# TAREFAS DO EXERCÍCIO
1/ Edite o trecho da carta que começa em "Posteriormente, foi incansável, sempre" e termina em "desde 2008 (LCTE-Editora).", substituindo "Universidade de São Paulo" por "USP".
2/ Segundo a carta, em que data Joaquim Pires Cerveira foi assassinado?

# SEÇÃO DE TEXTO
※

Exª Srª Presidente,
Sou Maria de Lourdes Romanzini Pires Cerveira, ex-presa política em
1970 no DOI-CODI da Rua Barão de Mesquita- RJ, juntamente com meu
marido, Joaquim Pires Cerveira e meus dois filhos (17 e 11 anos) onde
permanecemos até o sequestro do Embaixador alemão, que libertou meu
marido e mais 39 companheiros, banidos para Argélia. Fui colocada em
liberdade uns dias após, porém não pude me encontrar com meu marido no
exílio porque estava indiciada num processo da VPR e minha liberdade era
relativa. Tinha que me apresentar com meus filhos (um deles fez 18 anos
naquele cárcere dos horrores) à 2ª Secção do Exército, no Antigo
Ministério da Guerra no RJ, duas vezes por semana, para provar que não
tinha fugido.
A razão de minha carta deve-se as ameaças que
novamente pairam sobre a minha família já tão dilacerada, por uma vida
de perseguição e dor. Não falo por mim que venho recebendo também
ameaças por telefone. Mas, tenho 80 anos. Peço pela segurança de meus
filhos e netos, principalmente por minha filha Neusah Cerveira, a única
que pode acompanhar o pai ao exílio. A senhora certamente não ignora que
meu marido, Joaquim foi sequestrado em dezembro de 1973 pela operação
condor na Argentina, onde depois de brutal suplício foi assassinado na
madrugada do dia 14 de janeiro de 1974. Nossa vida, como de tantos
outros familiares passou a ser de buscas pelos restos mortais de meu
marido e por justiça. Neusah, por ter acompanhado o pai ao exílio, onde
permaneceu no Chile com o pai até uns dias antes do golpe, por ter sido
testemunha de muitos fatos, permaneceu algum tempo na ilegalidade.
Posteriormente, foi incansável, sempre ao meu lado nas buscas pelo
esclarecimento dos fatos e autores dos crime de lesa humanidade cometido
a seu pai e por extensão a nossa família.
Com o passar dos anos,
como as perseguições à nossa família não terminassem, Neusah decidiu se
retirar por uns tempos para uma cidade do Nordeste, para se dedicar
exclusivamente ao seu aprimoramento acadêmico, tornar-se pesquisadora, e
prosseguir sua busca pela verdade e pela justiça amparada pelo ambiente
acadêmico.
Efetivamente concluiu uma pesquisa defendida e aprovada
(com indicação para publicação) na Universidade de São Paulo com o
título: MEMÓRIA DA DOR – A Operação Condor no Brasil. 1984/1973 que se
encontra no prelo, pronta para ser publicada desde 2008 (LCTE-Editora).

※

# CONTEÚDO DOS REGISTROS
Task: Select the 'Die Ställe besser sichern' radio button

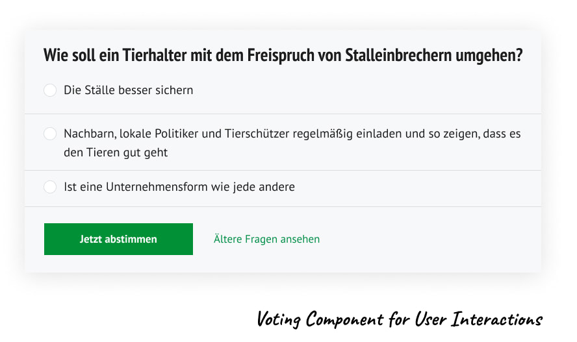Action: coord(50,90)

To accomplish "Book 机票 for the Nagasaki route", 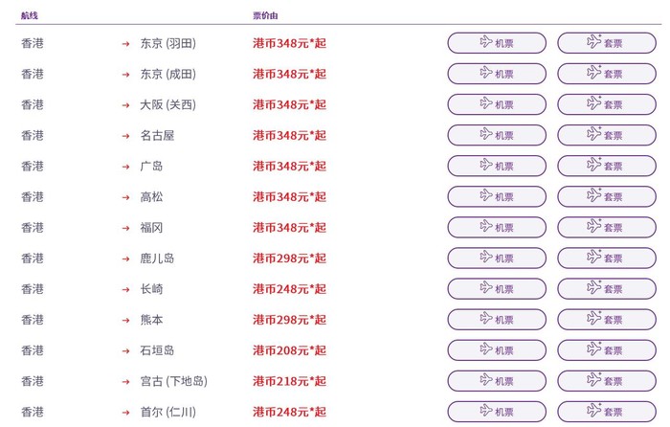I will 497,289.
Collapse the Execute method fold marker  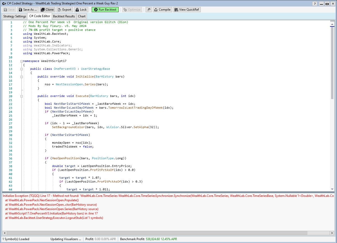(21, 96)
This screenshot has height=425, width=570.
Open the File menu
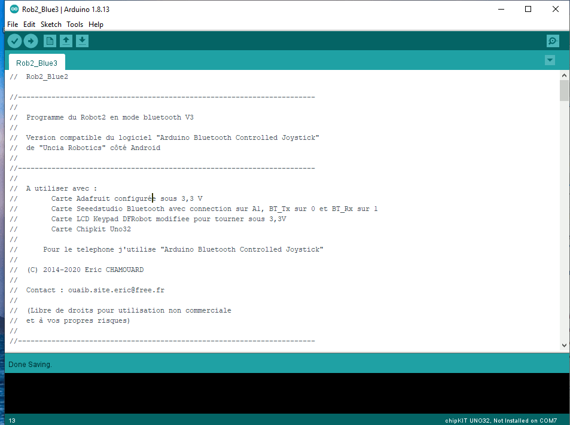click(13, 25)
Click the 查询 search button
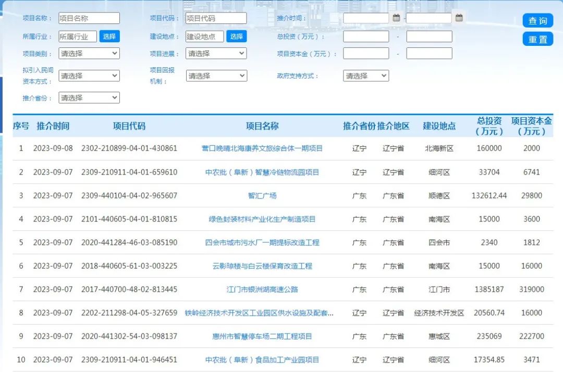Viewport: 563px width, 372px height. point(537,21)
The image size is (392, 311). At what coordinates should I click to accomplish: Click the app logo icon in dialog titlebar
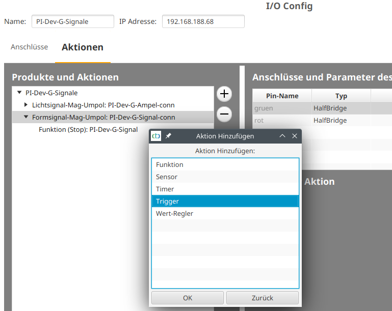pos(156,136)
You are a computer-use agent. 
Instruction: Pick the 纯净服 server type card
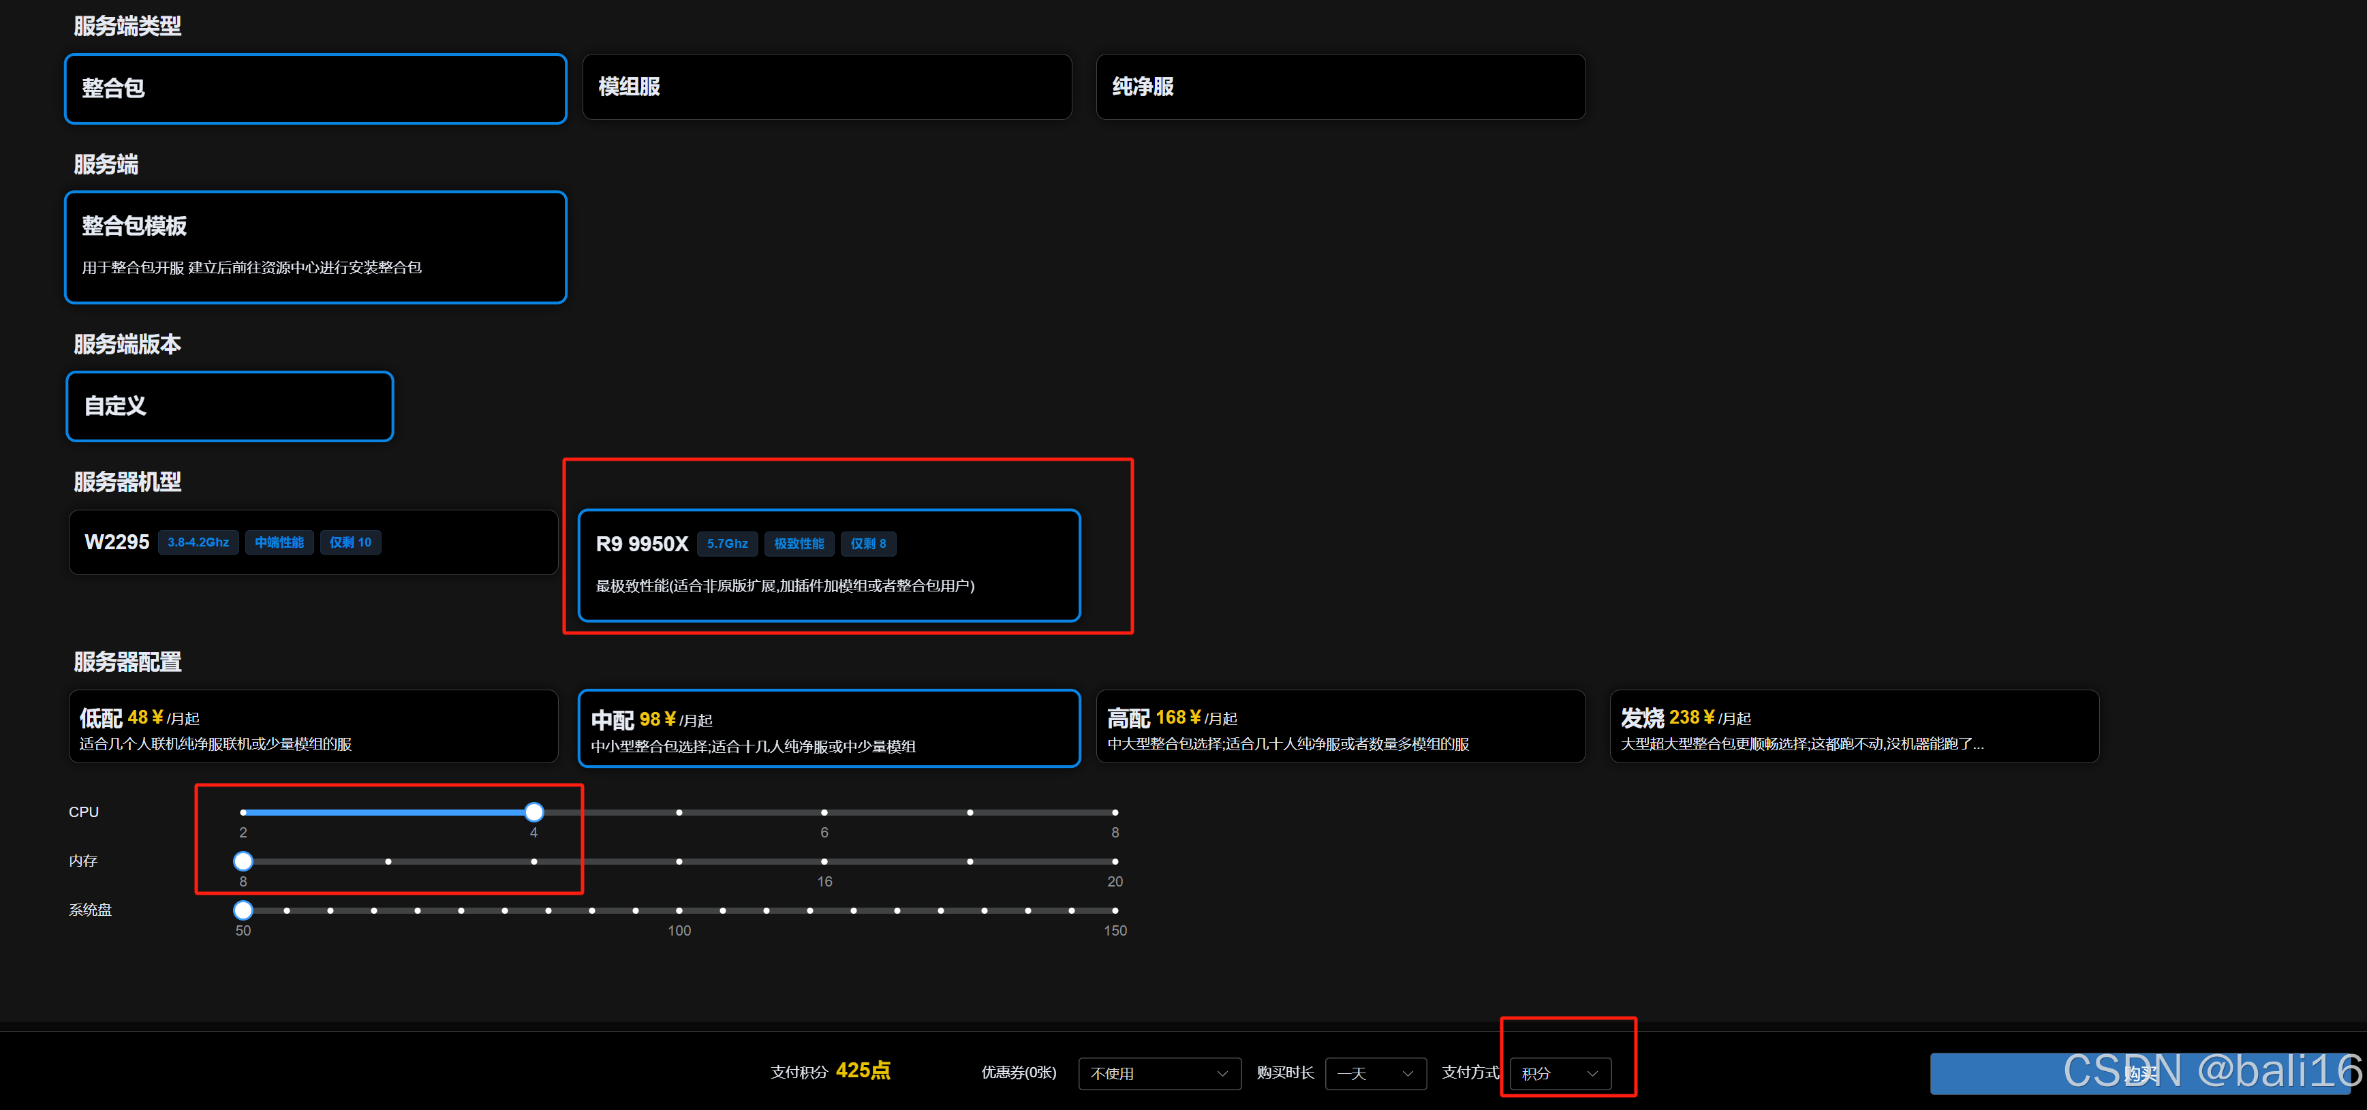click(1340, 87)
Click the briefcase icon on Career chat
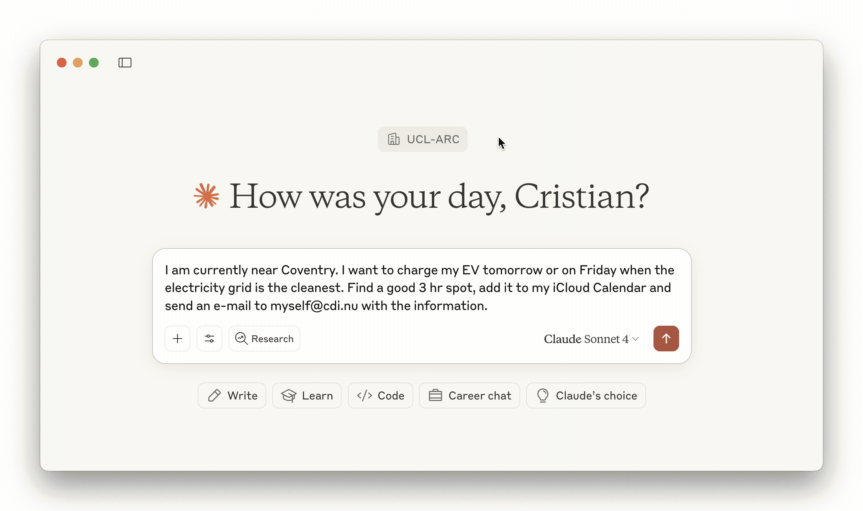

※

# SOLUÇÕES
1/
Posteriormente, foi incansável, sempre ao meu lado nas buscas pelo
esclarecimento dos fatos e autores dos crime de lesa humanidade cometido
a seu pai e por extensão a nossa família.
Com o passar dos anos,
como as perseguições à nossa família não terminassem, Neusah decidiu se
retirar por uns tempos para uma cidade do Nordeste, para se dedicar
exclusivamente ao seu aprimoramento acadêmico, tornar-se pesquisadora, e
prosseguir sua busca pela verdade e pela justiça amparada pelo ambiente
acadêmico.
Efetivamente concluiu uma pesquisa defendida e aprovada
(com indicação para publicação) na USP com o
título: MEMÓRIA DA DOR – A Operação Condor no Brasil. 1984/1973 que se
encontra no prelo, pronta para ser publicada desde 2008 (LCTE-Editora).

2/ Na madrugada de 14 de janeiro de 1974.